Your goal: Find every line of the listing below where "tree" appears, and copy it.

Data provided:
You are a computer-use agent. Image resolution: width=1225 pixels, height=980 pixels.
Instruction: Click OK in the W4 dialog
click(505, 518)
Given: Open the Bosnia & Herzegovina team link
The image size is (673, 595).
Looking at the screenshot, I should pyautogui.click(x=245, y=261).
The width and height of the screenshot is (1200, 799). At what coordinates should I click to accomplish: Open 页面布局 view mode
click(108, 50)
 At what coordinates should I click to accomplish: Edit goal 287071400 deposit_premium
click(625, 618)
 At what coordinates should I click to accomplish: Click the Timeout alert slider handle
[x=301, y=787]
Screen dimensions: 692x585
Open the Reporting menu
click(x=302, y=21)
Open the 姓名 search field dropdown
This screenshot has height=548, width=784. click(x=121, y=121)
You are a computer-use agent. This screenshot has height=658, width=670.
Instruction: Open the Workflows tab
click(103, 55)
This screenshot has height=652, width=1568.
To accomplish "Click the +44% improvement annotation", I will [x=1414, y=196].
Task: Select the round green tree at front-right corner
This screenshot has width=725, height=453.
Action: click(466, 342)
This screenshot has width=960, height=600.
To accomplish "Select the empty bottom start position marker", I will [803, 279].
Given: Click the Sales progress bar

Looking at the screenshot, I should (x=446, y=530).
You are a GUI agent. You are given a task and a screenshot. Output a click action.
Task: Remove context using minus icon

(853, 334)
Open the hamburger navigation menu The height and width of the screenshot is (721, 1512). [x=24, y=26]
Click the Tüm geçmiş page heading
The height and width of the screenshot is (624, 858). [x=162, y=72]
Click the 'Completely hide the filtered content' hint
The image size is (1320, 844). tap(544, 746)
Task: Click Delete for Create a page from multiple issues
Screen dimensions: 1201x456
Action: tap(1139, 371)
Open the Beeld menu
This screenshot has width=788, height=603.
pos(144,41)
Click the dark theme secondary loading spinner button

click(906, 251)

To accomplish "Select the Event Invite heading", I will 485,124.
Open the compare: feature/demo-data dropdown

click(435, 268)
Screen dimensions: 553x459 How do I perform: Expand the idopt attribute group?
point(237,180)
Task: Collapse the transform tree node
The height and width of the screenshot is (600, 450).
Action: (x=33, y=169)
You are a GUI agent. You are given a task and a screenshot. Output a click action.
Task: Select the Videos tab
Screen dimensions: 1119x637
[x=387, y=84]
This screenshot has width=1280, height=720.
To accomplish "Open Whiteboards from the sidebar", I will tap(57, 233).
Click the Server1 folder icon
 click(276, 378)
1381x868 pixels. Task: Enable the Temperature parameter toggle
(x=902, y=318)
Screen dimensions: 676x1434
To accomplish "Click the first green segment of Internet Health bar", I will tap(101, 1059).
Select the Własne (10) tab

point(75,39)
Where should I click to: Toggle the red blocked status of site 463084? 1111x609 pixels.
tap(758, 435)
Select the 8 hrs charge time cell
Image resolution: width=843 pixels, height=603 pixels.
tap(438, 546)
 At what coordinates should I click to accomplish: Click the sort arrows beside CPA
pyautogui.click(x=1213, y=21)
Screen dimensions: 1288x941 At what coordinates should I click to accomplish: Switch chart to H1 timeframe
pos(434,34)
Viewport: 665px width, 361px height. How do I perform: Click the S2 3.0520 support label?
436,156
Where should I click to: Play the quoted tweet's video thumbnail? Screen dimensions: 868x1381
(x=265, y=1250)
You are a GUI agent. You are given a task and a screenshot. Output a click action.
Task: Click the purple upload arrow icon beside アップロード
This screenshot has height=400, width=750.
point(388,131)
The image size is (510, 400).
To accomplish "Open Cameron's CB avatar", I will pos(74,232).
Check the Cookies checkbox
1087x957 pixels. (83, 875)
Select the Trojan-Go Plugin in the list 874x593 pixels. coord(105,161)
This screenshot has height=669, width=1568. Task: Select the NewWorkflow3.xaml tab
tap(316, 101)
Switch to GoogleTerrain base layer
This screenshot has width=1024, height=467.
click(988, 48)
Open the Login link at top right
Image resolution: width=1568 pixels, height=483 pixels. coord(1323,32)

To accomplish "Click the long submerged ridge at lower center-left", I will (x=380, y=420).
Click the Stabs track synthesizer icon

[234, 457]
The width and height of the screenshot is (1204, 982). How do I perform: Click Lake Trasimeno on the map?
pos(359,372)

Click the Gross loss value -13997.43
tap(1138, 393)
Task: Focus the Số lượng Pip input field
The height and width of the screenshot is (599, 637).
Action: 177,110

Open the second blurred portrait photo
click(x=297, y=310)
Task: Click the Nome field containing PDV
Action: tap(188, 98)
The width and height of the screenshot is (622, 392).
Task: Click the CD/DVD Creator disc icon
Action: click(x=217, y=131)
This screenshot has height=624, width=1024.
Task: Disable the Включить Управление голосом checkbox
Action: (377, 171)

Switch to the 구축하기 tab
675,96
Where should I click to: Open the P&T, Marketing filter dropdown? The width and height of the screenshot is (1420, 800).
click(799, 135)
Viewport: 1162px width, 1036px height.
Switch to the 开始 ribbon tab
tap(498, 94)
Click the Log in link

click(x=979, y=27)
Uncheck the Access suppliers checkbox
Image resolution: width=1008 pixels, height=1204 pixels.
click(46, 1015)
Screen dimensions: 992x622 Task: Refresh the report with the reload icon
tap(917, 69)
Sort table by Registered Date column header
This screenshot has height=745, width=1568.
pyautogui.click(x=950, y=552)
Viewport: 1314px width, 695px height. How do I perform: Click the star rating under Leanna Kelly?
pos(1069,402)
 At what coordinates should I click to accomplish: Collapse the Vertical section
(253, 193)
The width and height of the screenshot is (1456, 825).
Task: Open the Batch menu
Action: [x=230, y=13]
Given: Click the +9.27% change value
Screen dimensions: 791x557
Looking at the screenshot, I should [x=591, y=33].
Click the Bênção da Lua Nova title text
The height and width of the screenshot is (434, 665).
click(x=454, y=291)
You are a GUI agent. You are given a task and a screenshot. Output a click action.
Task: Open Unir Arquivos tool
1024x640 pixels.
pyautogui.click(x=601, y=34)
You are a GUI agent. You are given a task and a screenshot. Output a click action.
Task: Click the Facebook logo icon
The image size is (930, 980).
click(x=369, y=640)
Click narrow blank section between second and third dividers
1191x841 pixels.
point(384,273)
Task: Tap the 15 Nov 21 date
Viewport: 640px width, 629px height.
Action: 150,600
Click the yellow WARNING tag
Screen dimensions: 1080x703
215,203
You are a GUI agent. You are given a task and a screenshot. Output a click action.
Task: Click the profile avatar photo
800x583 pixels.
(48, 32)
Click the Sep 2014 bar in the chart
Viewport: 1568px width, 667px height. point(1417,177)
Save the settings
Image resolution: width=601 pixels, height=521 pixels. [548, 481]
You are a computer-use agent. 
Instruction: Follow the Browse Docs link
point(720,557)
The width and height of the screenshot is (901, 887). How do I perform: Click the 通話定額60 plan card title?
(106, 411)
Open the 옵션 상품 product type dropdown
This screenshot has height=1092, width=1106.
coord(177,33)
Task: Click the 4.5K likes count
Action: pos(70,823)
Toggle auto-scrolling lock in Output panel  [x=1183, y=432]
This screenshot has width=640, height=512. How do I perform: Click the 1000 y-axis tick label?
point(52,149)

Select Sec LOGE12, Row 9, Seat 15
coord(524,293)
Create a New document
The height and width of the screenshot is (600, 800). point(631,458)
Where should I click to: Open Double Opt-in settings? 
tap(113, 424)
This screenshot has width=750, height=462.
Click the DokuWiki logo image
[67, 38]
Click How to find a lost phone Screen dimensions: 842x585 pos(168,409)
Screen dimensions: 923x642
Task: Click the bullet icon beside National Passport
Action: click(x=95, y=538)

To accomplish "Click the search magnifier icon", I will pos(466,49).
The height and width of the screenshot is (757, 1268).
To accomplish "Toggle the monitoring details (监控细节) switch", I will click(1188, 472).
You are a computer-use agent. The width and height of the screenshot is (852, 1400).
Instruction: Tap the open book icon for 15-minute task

Answer to the exercise:
Task: Select the round green tree at front-right corner
Task: Collapse the transform tree node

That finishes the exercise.